Problem statement
For this exercise, copy exactly the lines below from the one with "This screenshot has height=466, width=772." through the one with "the three-dot more" and leave out the pictures.

Record extracts

↓

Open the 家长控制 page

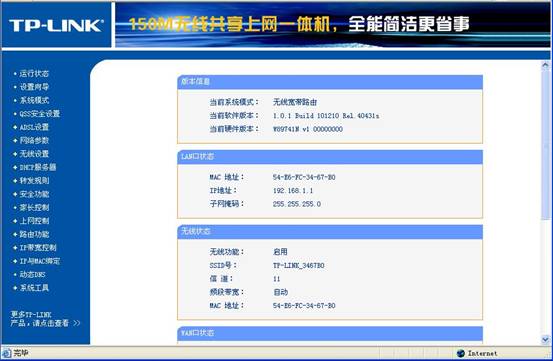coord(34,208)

↑
↓

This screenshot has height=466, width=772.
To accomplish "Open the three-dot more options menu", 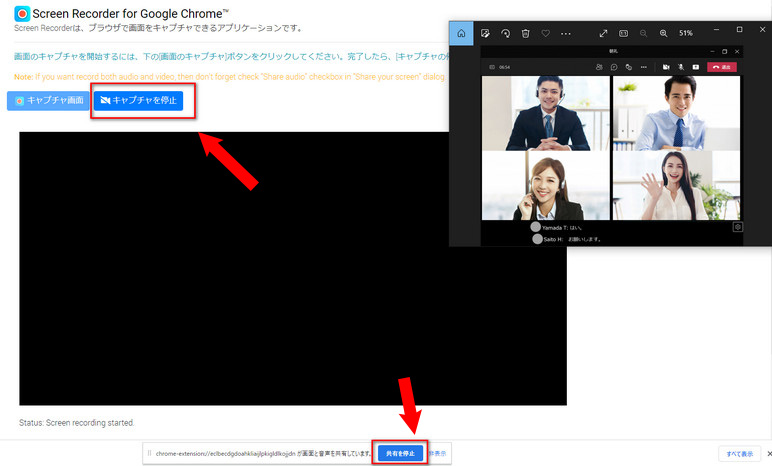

↑
↓

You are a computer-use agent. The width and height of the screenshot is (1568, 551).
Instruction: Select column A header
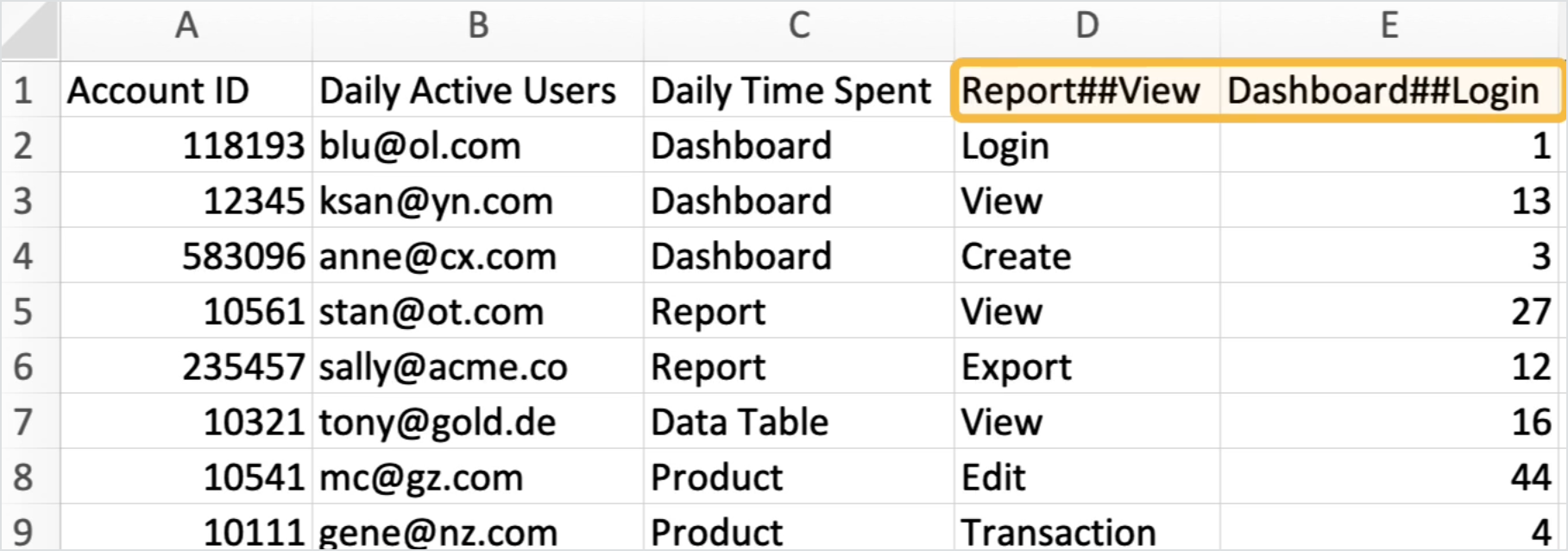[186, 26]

↑

Response to the task
This screenshot has height=466, width=772.
To accomplish "Open the three-dot more options menu", 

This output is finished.